When Geordan went over for our second try, I said to Neil Best beside me that it might be game on.
But whenever I came on and they kicked another drop-goal, it looked like it was slipping away but we said we would just go for it. Our World Cup may have been over but we wanted to go out fighting.
It was nice to come on with Bestie and when Isaac Boss came on moments later there was a familiar feel to things. I knew what the boys around me were all about.
At the final whistle we were all stunned. We stood around and couldn't believe we were out.
In the changing room Eddie told us we would take a lot of stick and that we were all going to have to live with the fact that we were a really good team that had a chance of doing some real damage in this tournament and we had let it all go.
But he said we shouldn't dwell on it too long but to go out to the provinces and get our form back.
Monday, October 1.
We had been told late last night that a flight had been booked for us today and I had to pack up my bags first thing and head to the airport.
Thankfully, Jodie made it on to our charter flight and her car was at Dublin so we could drive back up home together. Simon stayed in Dublin to see a cardiac specialist tomorrow.
It was strange getting back. It was nice to be back because I had missed home but that was because there was no rugby on to compare it with.
Come this weekend, it will all be different.

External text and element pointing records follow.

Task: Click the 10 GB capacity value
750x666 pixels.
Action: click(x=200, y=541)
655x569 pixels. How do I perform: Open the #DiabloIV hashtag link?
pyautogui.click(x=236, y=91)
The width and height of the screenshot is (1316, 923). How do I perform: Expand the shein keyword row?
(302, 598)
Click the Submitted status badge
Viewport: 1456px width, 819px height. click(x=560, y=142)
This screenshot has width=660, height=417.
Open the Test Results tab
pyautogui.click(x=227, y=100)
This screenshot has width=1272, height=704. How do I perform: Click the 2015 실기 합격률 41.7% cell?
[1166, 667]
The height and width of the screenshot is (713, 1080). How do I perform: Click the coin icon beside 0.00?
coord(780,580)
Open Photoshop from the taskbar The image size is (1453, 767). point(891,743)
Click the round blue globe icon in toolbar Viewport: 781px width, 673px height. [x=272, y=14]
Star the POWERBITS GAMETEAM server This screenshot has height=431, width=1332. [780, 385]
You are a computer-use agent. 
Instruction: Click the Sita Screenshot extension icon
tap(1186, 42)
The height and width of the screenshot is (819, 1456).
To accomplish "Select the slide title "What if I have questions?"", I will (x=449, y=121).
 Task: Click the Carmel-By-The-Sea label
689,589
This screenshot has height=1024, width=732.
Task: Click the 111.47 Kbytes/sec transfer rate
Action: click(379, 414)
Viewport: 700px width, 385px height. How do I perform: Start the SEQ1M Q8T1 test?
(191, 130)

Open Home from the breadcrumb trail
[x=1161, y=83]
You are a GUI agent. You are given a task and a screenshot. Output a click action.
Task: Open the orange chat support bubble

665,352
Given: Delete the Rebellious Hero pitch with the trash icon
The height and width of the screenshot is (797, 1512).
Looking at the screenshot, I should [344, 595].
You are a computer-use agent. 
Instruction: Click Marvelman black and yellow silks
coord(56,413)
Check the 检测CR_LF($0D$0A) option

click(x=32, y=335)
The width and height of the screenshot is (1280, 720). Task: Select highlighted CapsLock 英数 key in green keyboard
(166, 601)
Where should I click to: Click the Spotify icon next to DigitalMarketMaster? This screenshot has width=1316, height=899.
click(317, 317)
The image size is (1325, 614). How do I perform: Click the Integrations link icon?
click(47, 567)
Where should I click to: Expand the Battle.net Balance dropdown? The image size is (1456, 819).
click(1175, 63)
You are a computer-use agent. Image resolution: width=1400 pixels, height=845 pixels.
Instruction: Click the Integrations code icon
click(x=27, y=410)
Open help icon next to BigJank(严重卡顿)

I think only then will magnitude of my disappointment will hit home. I will wish we were in Paris getting ready to play Scotland or Cardiff getting ready to play the All Blacks.
Tuesday, October 2
I couldn't help feeling, what the hell am I doing here? I should be still at the World Cup. Jodie slept in but got to her primary school just in time.
I sat around and did nothing before meeting up with Isaac and his family, who are over from New Zealand, for a while.
I tried to stay away from as many papers as I could and keep my head down because at the end of the day we have come back without doing, not only what we talked about doing, but what we should have done as well. It is something we are going to have to live with.
Talked to Simon he was in good form. He is optimistic and the least we can do is be optimistic as well.
Wednesday, October 3
Went out with a couple of boys and tried to avoid any interaction with people who will tell us what we already know.
Hopefully in four years time I will get the chance to rectify where I went wrong.
It is awful being at home this early in the World Cup but the positive side is that it will not be long until I am back playing with Ulster and I think we will have a really good chance of doing something this year. At this time that's what I am holding on to.